Exercise
Print exactly the lines from the one that contains "Where should I" through the last line of the material, both included, and leave out all pictures.

Records provided
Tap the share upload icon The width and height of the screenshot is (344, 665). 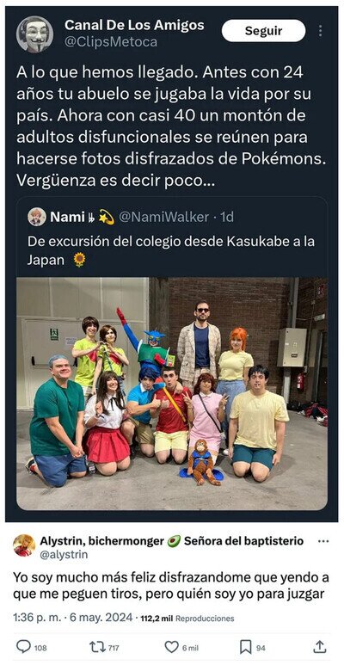click(319, 646)
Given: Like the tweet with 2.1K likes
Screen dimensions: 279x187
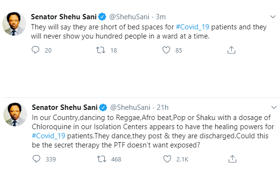Looking at the screenshot, I should click(x=167, y=159).
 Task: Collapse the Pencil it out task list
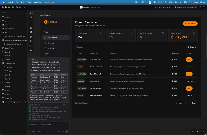point(67,105)
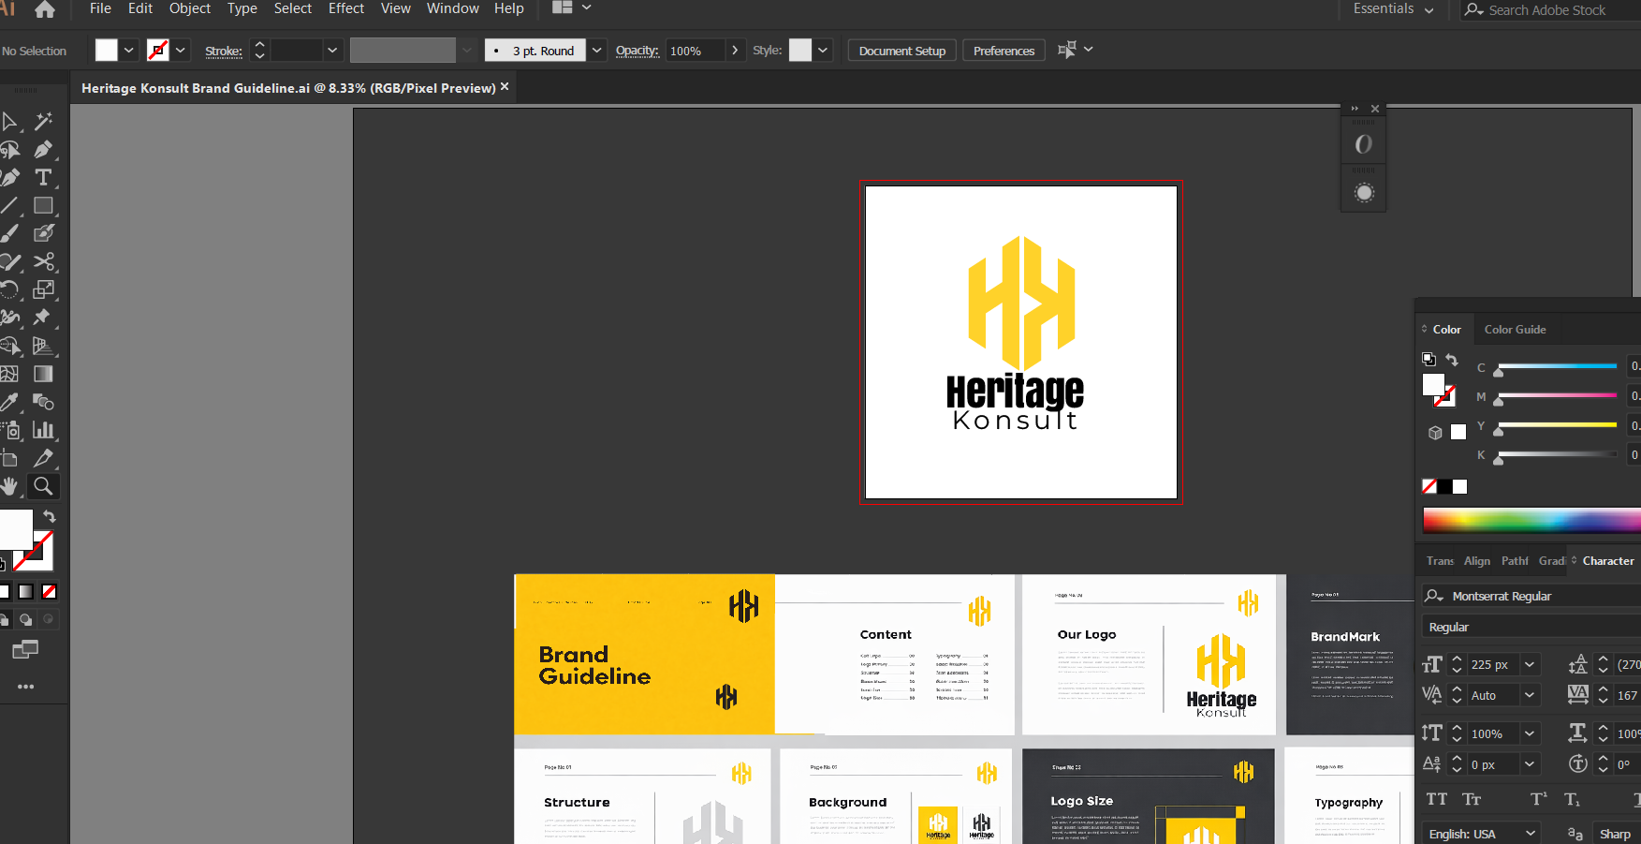Toggle All Caps in Character panel
1641x844 pixels.
point(1436,799)
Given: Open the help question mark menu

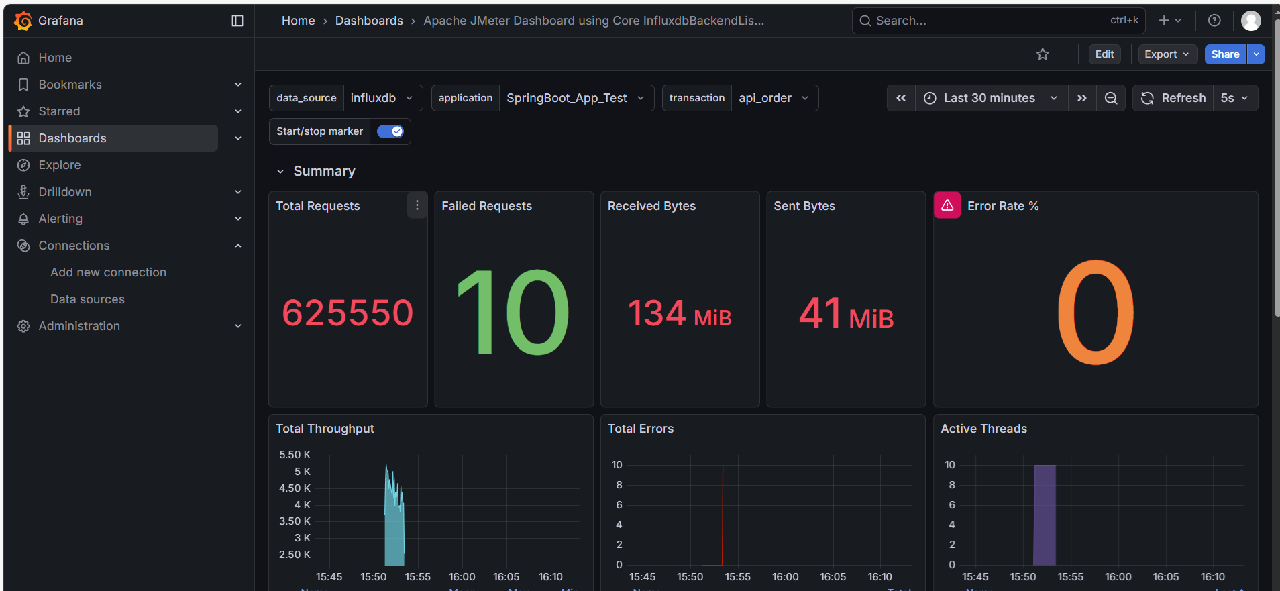Looking at the screenshot, I should pos(1214,21).

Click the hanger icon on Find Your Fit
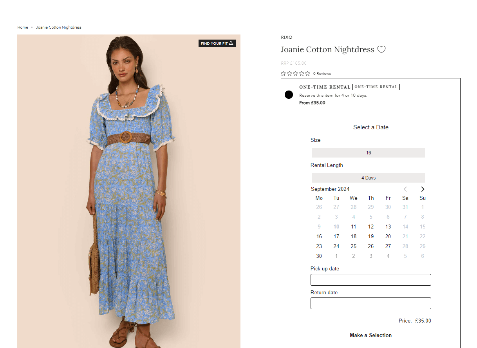click(x=231, y=43)
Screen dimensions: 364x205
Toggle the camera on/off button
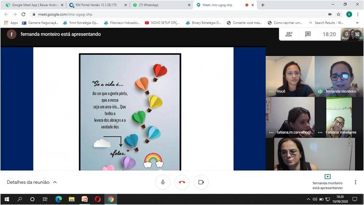point(201,182)
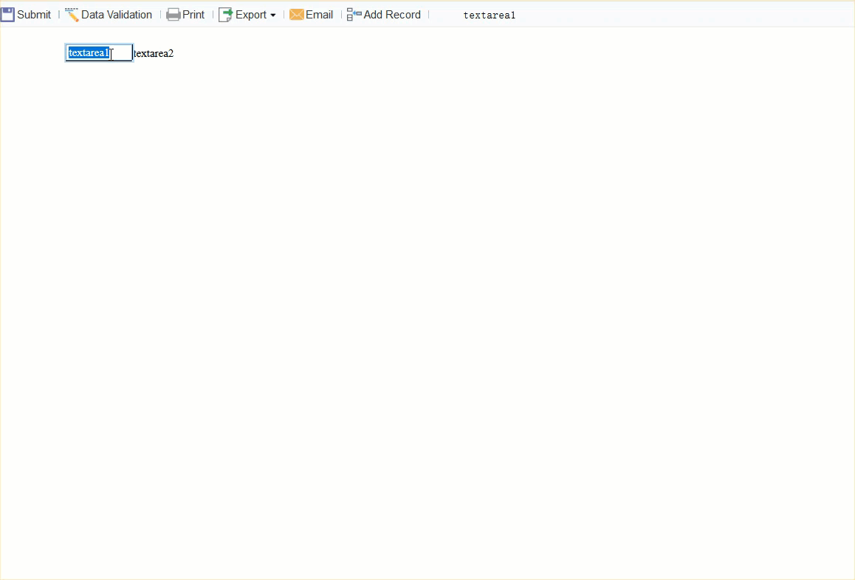
Task: Click the dropdown caret beside Export
Action: pyautogui.click(x=273, y=15)
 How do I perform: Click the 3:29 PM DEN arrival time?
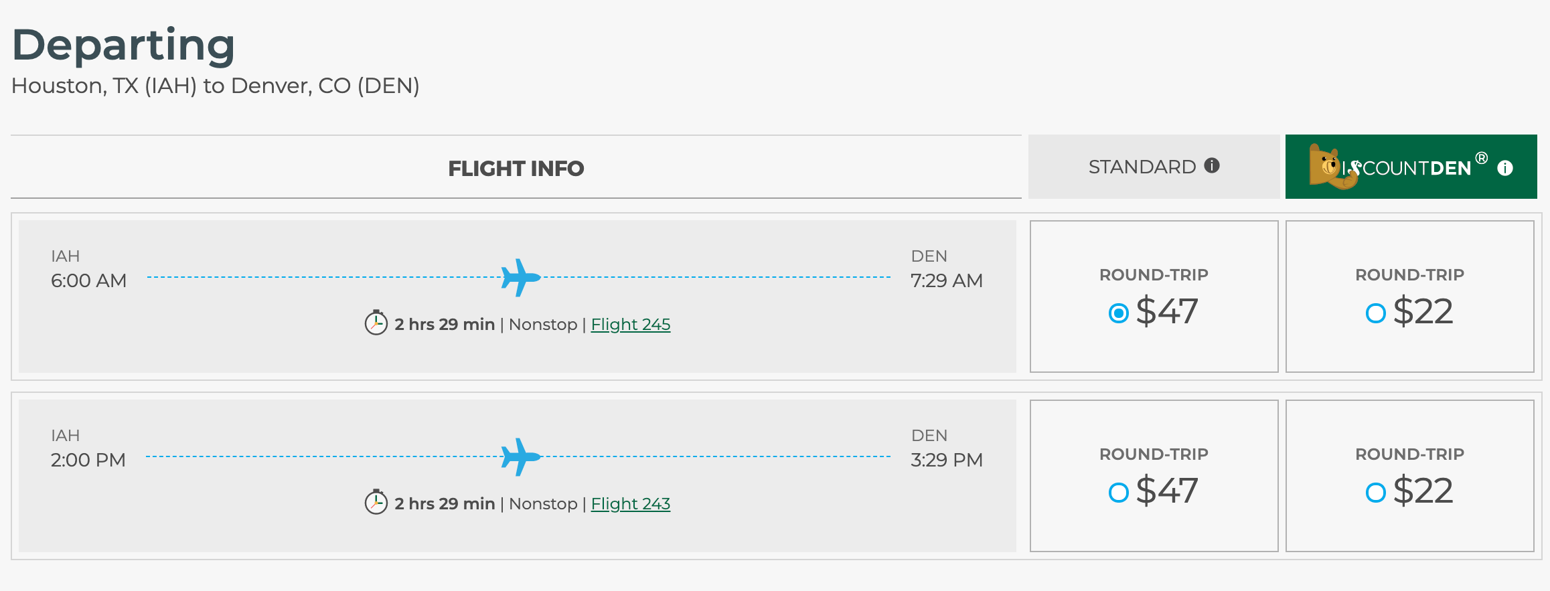946,460
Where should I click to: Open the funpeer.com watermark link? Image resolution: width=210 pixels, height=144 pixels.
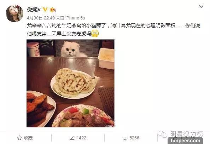185,141
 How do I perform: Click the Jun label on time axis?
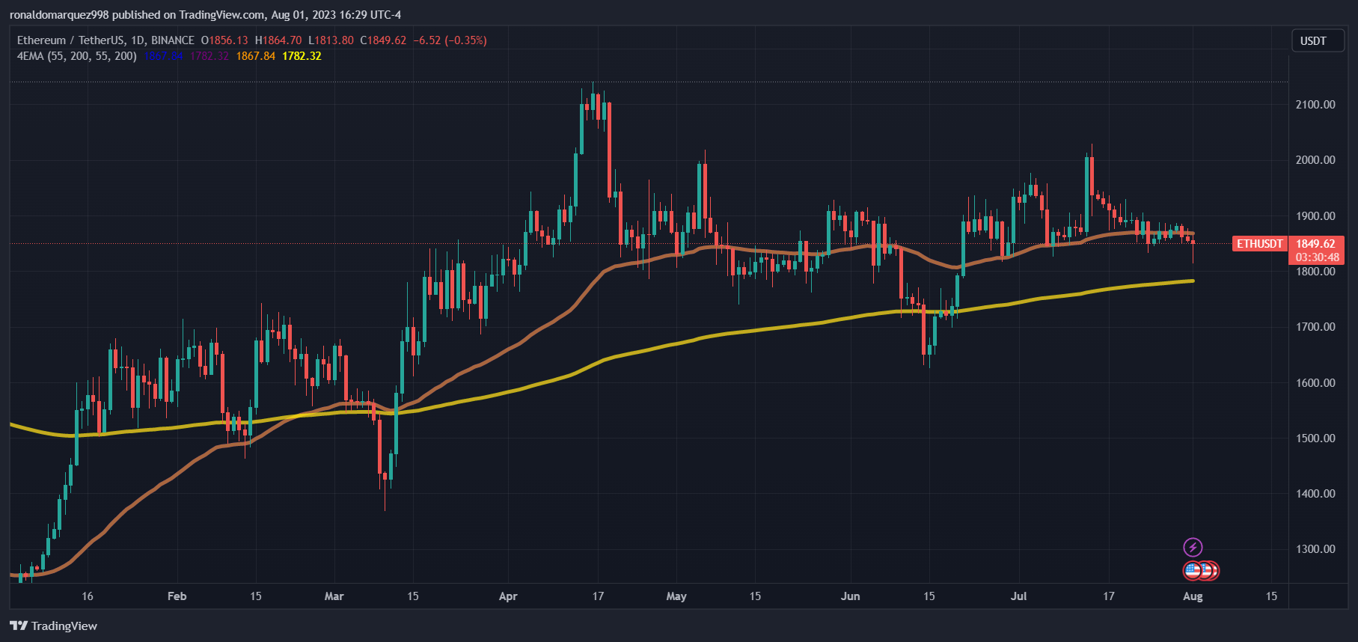pyautogui.click(x=850, y=596)
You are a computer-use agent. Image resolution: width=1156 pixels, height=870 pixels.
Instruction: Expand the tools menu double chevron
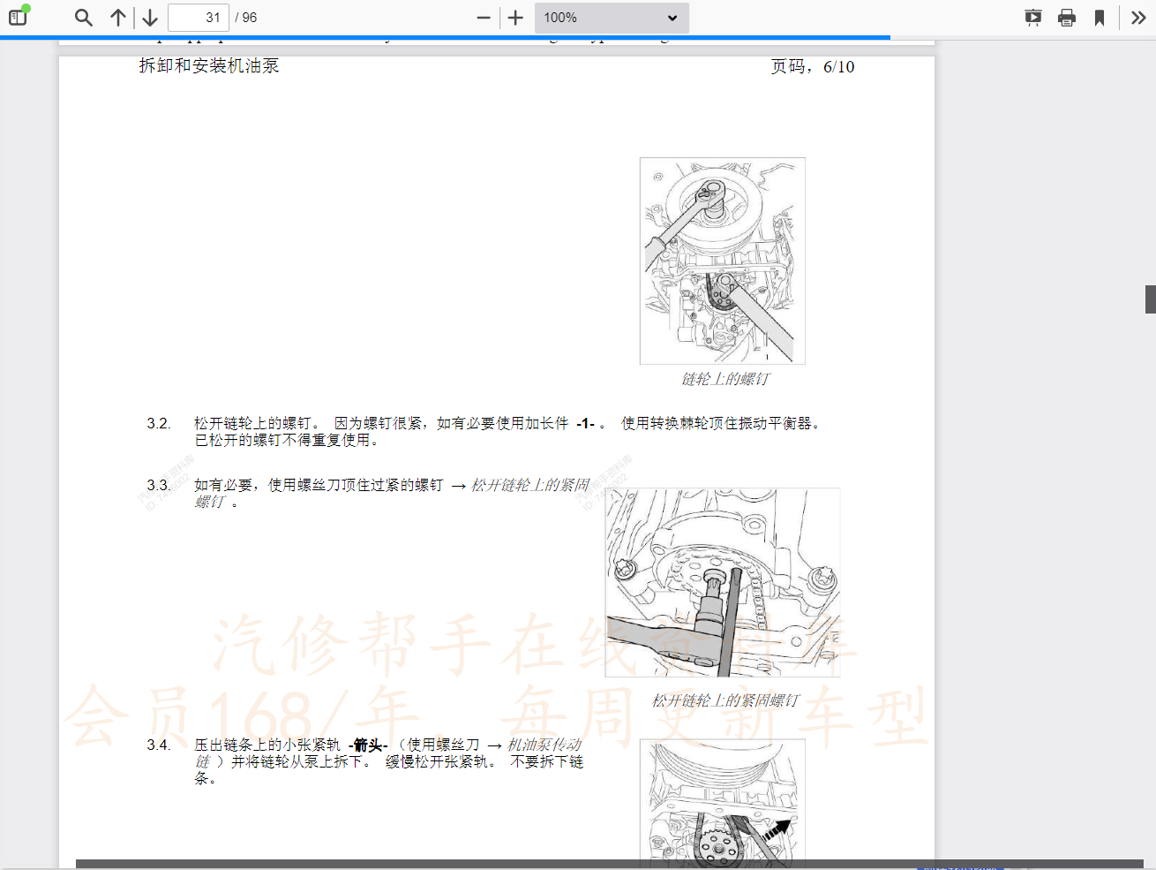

Exercise solution
Where should I click to: Open the funpeer.com watermark link? Image resolution: width=210 pixels, height=144 pixels.
185,141
 How do I perform: Click the Jun label on time axis?
pyautogui.click(x=850, y=596)
You are a computer-use agent. Image resolution: width=1156 pixels, height=870 pixels.
Instruction: Expand the tools menu double chevron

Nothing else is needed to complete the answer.